Documento fuente:
########

Pero a diferencia de Argentina, Chile o Uruguay, México nunca ha investigado sus atrocidades: mientras que en otras partes de la región comisiones de la verdad y exhumaciones de entierros masivos buscaban exorcizar los pecados de regímenes pasados, en México la responsabilidad del gobierno sigue en gran medida sin salir a la luz. Los intentos por cambiar esto a principios de la década del 2000 se vinieron abajo, condujeron a pocos arrestos o enjuiciamientos.
Para entonces, mientras el país aún batallaba con ese capítulo de su historia, otro iba comenzando.
Las desapariciones continuaron, en una nueva forma. Se trataba de casos aislados y su propósito era muy distinto del de versiones anteriores: no eran políticas, sino criminales.
Esta vez las desapariciones eran perpetradas por el crimen organizado en su lucha por ganar territorio para el narcotráfico. A lo largo de la frontera con Texas, las cifras fueron aumentando poco a poco. El gobierno declaró una guerra contra el crimen organizado en 2006. A medida que la violencia aumentó en todos los flancos, también lo hizo la cantidad de desaparecidos.
Los carteles no son los únicos responsables. En cientos de casos, el ejército y la policía han sido acusados de desaparecer personas en las costas, desiertos y montañas de México.
Las familias de las víctimas en el estado de Baja California han documentado meticulosamente 95 casos en los que habrían participado las autoridades y llevaron su evidencia ante la Corte Penal Internacional para solicitar que se investiguen. En el estado de Coahuila se han registrado quinientos de esos casos, que también fueron enviados a la corte en La Haya. Desapariciones similares en Chihuahua y Guerrero han sido llevadas ante varios organismos internacionales.

########

Tarea breve A: Por favor, reescribe las entradas empezando en la línea que contiene "Task: Click inside the 备注 remarks text area" y terminando en la que contiene "Click the FAQ", con "checkbox" sustituido por "check box" y sin cambiar nada más.

Entradas de datos:
########

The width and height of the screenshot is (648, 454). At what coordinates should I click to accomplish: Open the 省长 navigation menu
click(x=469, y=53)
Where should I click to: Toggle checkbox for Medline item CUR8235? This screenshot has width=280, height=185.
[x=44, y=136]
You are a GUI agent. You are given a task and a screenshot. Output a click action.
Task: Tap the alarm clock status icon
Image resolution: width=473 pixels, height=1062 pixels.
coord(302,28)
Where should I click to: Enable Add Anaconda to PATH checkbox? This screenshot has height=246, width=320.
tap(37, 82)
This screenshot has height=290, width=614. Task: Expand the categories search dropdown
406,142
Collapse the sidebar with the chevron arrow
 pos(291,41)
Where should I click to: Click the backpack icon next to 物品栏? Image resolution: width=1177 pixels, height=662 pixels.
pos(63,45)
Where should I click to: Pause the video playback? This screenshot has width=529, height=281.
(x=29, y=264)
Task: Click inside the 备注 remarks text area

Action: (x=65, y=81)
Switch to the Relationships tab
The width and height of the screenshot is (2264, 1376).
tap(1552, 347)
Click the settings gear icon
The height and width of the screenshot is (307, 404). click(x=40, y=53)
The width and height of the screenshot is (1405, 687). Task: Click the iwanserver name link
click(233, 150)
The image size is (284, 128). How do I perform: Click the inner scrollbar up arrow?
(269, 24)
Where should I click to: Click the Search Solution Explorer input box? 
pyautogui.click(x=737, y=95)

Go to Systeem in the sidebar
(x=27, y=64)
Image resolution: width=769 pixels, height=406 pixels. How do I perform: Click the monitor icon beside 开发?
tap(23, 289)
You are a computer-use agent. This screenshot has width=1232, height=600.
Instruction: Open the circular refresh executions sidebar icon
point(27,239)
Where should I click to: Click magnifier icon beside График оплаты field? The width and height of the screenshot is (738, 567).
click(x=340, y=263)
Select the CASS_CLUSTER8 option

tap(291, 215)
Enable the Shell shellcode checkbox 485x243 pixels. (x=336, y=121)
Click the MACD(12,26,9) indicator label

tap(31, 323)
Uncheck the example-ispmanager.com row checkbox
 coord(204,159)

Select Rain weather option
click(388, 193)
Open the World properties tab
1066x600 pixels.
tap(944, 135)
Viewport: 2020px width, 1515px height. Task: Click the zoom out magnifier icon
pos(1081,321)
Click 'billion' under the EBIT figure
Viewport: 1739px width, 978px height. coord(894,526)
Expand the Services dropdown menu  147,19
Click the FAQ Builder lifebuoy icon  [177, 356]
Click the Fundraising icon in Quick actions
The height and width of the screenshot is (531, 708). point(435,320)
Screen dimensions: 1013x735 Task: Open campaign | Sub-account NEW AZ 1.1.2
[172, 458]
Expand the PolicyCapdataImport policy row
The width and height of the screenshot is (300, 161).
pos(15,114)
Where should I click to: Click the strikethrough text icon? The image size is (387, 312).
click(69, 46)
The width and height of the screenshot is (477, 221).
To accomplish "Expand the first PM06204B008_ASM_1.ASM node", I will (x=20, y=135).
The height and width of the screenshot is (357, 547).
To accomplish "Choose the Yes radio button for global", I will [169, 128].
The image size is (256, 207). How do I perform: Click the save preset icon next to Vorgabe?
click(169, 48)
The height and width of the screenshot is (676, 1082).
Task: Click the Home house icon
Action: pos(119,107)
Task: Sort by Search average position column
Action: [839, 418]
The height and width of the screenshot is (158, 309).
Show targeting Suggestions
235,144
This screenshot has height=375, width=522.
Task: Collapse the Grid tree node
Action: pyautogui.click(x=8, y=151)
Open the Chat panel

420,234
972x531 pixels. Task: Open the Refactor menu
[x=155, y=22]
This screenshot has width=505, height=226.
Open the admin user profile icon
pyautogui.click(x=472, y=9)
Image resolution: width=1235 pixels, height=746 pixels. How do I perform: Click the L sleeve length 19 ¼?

########

Tarea breve B:
Responde estas preguntas sobre el documento fuente:
(i) ¿Con qué tres países se contrasta a México al principio?
(ii) ¿En qué año declaró el gobierno una guerra contra el crimen organizado?
(iii) ¿Cuántos casos han documentado las familias de las víctimas en Baja California?

Respuesta del ejercicio A:
Task: Click inside the 备注 remarks text area

Action: (x=65, y=81)
Switch to the Relationships tab
The width and height of the screenshot is (2264, 1376).
tap(1552, 347)
Click the settings gear icon
The height and width of the screenshot is (307, 404). click(x=40, y=53)
The width and height of the screenshot is (1405, 687). Task: Click the iwanserver name link
click(233, 150)
The image size is (284, 128). How do I perform: Click the inner scrollbar up arrow?
(269, 24)
Where should I click to: Click the Search Solution Explorer input box? 
pyautogui.click(x=737, y=95)

Go to Systeem in the sidebar
(x=27, y=64)
Image resolution: width=769 pixels, height=406 pixels. How do I perform: Click the monitor icon beside 开发?
tap(23, 289)
You are a computer-use agent. This screenshot has width=1232, height=600.
Instruction: Open the circular refresh executions sidebar icon
point(27,239)
Where should I click to: Click magnifier icon beside График оплаты field? The width and height of the screenshot is (738, 567).
click(x=340, y=263)
Select the CASS_CLUSTER8 option

tap(291, 215)
Enable the Shell shellcode check box 485x243 pixels. (x=336, y=121)
Click the MACD(12,26,9) indicator label

tap(31, 323)
Uncheck the example-ispmanager.com row check box
 coord(204,159)

Select Rain weather option
click(388, 193)
Open the World properties tab
1066x600 pixels.
tap(944, 135)
Viewport: 2020px width, 1515px height. Task: Click the zoom out magnifier icon
pos(1081,321)
Click 'billion' under the EBIT figure
Viewport: 1739px width, 978px height. coord(894,526)
Expand the Services dropdown menu  147,19
Click the FAQ Builder lifebuoy icon  [177, 356]

Respuesta del ejercicio B:
(i) Argentina, Chile y Uruguay.
(ii) En 2006.
(iii) 95 casos.